Now I am trying to analyse the values in this array such that if all values equal zero then we type "Repeated digit". And if not we say which numbers are repeated.
if(a[0] == 0 && a[1] == 0 && a[2] == 0 && a[3] == 0 && a[4] == 0 && a[5] == 0 && a[6] == 0 && a[7] == 0 && a[8] == 0 && a[9] == 0)
printf("No repeated digits");
else
printf("Repeated digits: ");
for(i = 0; i < 10; i++) {
if(a[i] == 1)
printf("%d ", i);
}
I can't find a way of using a for loop combined with an if loop to clean up the first if statement. I have tried looking online but can't find a solution.
There is a trick to check if an array has all elements equal to N:
if (a[0]==N && memcmp(a, a+1, (array_length-1)*sizeof(a[0]) ) == 0)

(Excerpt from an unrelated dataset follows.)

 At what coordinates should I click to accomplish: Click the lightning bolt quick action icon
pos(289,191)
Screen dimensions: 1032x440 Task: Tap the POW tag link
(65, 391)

printf("All equal to N\n");
In you case you can do:
if (a[0]==0 && memcmp(a, a+1, 9*sizeof(a[0]) ) == 0)
printf("All zeros\n");
This code is explicitly checking the first element to be zero, and then the memcmp
is doing the following checks for you:
a[0] == a[1] && a[1] == a[2] &&....
This requires no extra allocated and initialized zero array as the other memcmp
-based answers do.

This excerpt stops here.